TEXT SHOWN ▸
Wanting to ask for a raise at work and actually knowing how to ask for a raise at work are two very different things. Sure, we all think that we deserve more money for the amount of effort we put into our careers every single day, but convincing your boss of your worth is a tough animal to tackle.
Look, cost of living isn’t going down anytime soon — no matter where you live — so having enough money in the bank to reward yourself for working hard is important. But, before you go into your bosses office and demand that you get more money, or get anxious about an annual review that’s coming up, make sure you know how to ask for a raise; because, these tips should help you actually get one.
Understand your worth
There are loads of websites out there like PayScale and Glassdoor that evaluate median salaries from different cities for a variety of job titles, so utilize these! If someone in your town with the same work responsibilities is making $10,000 more than you, point to that as one example for getting a raise. Additionally, make bullet points of accomplishments you’ve achieved in the past six months, outlining how you’ve helped the company make or save money.

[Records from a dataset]
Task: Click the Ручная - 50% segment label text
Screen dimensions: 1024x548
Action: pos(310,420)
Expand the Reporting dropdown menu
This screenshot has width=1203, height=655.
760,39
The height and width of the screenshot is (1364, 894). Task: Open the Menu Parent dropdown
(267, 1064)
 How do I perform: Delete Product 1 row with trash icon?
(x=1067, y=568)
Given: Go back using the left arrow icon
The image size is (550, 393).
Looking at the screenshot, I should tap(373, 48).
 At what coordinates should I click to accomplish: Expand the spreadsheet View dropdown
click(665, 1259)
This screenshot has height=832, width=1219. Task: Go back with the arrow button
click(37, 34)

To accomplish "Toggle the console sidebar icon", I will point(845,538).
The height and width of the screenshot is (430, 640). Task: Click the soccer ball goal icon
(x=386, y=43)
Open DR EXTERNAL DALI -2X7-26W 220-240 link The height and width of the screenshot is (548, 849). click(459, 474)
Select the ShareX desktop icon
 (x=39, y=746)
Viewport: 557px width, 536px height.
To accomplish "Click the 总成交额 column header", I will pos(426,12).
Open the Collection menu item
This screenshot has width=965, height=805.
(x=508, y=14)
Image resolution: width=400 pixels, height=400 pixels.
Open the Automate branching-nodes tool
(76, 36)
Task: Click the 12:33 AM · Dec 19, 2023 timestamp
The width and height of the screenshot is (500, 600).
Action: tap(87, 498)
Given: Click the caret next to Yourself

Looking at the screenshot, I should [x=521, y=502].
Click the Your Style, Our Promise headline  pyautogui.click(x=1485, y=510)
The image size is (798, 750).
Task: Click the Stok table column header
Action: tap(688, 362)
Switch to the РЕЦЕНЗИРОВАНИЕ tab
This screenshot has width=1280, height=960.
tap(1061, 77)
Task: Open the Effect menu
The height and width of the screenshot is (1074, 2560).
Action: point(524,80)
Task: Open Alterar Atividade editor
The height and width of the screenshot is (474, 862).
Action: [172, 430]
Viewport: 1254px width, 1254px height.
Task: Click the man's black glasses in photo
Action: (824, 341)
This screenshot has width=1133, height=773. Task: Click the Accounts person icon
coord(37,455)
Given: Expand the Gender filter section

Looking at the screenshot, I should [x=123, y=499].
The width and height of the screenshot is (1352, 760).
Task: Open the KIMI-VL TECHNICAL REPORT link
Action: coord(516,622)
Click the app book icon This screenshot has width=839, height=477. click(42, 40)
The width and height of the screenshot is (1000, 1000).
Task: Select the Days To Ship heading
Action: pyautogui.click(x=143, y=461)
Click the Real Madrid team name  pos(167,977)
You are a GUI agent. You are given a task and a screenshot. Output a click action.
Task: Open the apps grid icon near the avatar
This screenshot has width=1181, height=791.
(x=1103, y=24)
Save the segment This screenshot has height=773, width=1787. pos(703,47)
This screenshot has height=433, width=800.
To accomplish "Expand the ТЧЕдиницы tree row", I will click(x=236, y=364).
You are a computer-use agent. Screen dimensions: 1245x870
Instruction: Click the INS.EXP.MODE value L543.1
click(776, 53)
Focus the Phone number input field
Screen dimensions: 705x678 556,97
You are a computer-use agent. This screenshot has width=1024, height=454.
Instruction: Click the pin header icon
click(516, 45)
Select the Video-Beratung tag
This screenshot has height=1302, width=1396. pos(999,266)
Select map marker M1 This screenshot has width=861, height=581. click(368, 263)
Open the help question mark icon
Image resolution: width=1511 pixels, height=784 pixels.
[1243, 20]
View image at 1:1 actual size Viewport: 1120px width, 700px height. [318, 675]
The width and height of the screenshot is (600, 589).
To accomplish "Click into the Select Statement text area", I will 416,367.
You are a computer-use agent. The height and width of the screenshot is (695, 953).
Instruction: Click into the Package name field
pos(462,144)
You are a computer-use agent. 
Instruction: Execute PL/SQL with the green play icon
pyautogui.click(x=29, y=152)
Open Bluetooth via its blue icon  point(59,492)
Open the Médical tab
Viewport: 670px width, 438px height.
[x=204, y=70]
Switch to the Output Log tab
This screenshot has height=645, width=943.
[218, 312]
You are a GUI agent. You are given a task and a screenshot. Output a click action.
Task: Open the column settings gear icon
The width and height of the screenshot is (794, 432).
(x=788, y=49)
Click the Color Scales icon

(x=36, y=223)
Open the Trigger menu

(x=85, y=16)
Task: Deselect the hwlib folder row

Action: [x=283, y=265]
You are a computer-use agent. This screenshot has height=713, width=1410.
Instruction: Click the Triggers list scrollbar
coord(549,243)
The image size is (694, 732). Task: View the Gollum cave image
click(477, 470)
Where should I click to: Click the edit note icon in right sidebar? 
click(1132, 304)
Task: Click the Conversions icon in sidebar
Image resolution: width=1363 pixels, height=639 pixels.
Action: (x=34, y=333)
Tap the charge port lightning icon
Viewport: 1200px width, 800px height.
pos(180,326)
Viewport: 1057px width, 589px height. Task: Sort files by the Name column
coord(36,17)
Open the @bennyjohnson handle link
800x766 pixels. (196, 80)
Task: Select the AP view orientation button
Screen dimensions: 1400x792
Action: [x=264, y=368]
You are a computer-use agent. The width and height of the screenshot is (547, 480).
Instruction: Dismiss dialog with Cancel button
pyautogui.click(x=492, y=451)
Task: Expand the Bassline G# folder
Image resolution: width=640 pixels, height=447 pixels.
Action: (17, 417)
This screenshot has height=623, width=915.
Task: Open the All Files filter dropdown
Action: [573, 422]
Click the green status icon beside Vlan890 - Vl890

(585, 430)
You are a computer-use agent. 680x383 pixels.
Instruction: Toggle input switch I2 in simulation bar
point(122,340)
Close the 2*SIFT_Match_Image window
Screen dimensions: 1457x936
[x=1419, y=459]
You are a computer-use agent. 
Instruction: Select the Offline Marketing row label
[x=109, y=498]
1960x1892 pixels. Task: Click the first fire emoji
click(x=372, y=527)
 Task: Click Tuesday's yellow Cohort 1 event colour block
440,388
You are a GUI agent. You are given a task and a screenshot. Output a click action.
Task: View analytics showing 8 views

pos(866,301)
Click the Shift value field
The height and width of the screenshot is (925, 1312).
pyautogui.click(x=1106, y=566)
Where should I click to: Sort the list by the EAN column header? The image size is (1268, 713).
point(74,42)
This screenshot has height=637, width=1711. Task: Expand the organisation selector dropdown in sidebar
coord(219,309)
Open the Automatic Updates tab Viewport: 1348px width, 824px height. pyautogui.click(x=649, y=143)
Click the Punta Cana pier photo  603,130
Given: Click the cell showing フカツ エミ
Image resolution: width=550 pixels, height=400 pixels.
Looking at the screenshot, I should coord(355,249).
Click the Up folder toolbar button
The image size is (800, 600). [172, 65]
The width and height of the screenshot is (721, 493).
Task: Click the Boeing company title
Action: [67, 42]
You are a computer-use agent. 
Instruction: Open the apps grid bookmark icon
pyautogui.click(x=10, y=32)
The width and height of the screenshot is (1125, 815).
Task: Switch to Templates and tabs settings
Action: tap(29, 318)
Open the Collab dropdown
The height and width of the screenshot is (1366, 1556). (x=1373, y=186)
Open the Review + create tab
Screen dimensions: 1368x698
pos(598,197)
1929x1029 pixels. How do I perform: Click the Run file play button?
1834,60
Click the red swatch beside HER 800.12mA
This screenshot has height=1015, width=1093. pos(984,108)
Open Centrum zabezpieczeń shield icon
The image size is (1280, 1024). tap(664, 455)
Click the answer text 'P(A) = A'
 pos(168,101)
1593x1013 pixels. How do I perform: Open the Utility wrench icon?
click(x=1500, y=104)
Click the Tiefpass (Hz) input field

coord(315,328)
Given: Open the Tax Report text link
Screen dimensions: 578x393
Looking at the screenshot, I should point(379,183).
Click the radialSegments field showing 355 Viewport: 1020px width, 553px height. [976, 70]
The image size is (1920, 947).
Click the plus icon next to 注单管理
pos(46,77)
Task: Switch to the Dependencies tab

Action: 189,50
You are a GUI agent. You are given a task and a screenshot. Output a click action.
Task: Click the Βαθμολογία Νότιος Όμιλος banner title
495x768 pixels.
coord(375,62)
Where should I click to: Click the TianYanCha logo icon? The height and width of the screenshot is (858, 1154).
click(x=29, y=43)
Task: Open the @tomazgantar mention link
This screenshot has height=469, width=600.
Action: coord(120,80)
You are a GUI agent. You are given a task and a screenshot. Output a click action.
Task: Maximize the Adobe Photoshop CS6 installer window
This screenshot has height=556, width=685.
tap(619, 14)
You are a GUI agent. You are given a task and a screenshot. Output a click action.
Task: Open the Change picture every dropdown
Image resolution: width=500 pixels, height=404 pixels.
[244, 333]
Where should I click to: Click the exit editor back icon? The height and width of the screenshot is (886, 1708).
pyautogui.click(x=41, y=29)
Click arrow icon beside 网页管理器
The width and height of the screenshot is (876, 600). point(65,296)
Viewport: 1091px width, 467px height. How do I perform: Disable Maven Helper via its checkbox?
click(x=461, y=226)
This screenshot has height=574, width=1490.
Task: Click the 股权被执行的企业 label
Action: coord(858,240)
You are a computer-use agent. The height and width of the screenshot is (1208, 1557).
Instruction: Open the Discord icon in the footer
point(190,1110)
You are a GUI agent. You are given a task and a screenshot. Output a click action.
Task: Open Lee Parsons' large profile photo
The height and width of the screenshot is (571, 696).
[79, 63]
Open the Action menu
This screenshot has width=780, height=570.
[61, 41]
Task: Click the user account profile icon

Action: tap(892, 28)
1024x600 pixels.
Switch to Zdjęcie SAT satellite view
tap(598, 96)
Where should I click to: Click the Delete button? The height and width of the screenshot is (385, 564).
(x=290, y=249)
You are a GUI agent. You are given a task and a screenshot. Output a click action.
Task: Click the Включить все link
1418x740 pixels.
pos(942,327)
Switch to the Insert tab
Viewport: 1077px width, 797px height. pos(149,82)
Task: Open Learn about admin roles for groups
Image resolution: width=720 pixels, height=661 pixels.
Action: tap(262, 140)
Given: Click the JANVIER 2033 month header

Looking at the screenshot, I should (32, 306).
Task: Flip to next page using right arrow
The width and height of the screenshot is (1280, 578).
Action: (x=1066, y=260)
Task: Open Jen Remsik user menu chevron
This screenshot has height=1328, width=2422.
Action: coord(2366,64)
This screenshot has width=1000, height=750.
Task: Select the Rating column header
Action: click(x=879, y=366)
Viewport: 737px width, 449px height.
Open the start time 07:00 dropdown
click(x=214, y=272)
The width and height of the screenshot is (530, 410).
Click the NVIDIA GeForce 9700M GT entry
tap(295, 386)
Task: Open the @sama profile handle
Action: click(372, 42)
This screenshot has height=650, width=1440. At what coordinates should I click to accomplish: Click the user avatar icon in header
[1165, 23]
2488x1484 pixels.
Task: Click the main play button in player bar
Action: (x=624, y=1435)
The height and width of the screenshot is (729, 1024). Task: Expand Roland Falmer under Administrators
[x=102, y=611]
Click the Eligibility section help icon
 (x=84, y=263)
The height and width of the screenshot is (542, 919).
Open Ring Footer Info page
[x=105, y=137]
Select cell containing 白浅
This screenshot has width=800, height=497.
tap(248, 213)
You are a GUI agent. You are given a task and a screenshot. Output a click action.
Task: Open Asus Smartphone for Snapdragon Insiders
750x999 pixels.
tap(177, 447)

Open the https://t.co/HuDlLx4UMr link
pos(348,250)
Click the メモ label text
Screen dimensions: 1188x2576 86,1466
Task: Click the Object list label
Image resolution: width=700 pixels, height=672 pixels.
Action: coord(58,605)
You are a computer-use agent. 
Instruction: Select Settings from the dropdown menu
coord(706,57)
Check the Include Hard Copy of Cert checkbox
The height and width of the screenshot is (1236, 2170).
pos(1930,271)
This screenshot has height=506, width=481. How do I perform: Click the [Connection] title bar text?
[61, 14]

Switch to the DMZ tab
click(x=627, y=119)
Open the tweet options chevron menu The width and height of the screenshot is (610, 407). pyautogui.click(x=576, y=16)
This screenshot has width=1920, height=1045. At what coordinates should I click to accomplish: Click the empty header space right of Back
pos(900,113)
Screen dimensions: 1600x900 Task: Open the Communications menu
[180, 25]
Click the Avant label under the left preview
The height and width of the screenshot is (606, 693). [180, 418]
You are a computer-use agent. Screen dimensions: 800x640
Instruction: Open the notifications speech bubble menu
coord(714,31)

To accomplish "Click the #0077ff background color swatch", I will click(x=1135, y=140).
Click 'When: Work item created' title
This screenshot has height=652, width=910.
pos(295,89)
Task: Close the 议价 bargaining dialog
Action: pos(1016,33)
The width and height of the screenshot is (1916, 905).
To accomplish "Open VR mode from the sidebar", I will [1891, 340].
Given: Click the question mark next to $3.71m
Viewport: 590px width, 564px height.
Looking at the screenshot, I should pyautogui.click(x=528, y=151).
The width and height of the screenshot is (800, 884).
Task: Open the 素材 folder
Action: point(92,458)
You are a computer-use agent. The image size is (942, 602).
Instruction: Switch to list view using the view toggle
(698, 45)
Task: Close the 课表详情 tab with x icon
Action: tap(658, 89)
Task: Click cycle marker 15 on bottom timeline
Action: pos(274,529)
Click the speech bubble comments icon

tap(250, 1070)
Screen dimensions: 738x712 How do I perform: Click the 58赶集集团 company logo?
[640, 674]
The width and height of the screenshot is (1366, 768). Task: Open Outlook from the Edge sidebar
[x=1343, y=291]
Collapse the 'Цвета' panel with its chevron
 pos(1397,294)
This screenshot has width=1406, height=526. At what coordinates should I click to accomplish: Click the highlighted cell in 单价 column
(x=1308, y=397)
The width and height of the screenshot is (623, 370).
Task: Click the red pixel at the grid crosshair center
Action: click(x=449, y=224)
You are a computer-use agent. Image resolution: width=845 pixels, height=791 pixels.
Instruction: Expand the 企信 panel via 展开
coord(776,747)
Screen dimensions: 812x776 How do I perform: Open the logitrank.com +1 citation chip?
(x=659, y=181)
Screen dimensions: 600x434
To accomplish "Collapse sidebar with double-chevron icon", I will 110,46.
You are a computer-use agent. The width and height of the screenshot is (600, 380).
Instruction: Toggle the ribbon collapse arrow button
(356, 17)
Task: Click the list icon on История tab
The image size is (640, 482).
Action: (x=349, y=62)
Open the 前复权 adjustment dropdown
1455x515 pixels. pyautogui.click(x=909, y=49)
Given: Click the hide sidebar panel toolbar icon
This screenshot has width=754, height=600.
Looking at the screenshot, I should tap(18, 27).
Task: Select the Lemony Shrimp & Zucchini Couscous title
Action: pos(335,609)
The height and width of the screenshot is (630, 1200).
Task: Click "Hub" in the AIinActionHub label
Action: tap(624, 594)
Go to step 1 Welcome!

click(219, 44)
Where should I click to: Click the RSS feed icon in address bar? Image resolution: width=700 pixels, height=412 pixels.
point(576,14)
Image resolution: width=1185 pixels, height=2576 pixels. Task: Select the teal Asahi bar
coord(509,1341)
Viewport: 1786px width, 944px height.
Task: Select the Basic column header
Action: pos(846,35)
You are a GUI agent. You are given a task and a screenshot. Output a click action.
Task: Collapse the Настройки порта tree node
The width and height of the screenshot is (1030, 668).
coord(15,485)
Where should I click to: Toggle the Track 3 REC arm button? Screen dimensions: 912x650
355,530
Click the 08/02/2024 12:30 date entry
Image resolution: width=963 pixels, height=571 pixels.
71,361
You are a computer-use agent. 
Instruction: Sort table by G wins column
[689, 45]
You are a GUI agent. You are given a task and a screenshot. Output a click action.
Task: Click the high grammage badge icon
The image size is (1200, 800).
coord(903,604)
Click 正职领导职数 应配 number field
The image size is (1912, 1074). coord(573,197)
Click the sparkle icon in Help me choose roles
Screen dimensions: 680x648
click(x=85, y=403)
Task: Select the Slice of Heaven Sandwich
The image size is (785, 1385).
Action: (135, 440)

TASKS TO CARRY OUT ▸
1. Which websites does the text about asking for a raise name as sources for median salaries?
2. Reproduce the part of the text about asking for a raise that begins at the words "Look, cost of" and stops after "or save money.".

COMPLETED EXERCISE ▸
1. PayScale and Glassdoor.

2.
Look, cost of living isn’t going down anytime soon — no matter where you live — so having enough money in the bank to reward yourself for working hard is important. But, before you go into your bosses office and demand that you get more money, or get anxious about an annual review that’s coming up, make sure you know how to ask for a raise; because, these tips should help you actually get one.
Understand your worth
There are loads of websites out there like PayScale and Glassdoor that evaluate median salaries from different cities for a variety of job titles, so utilize these! If someone in your town with the same work responsibilities is making $10,000 more than you, point to that as one example for getting a raise. Additionally, make bullet points of accomplishments you’ve achieved in the past six months, outlining how you’ve helped the company make or save money.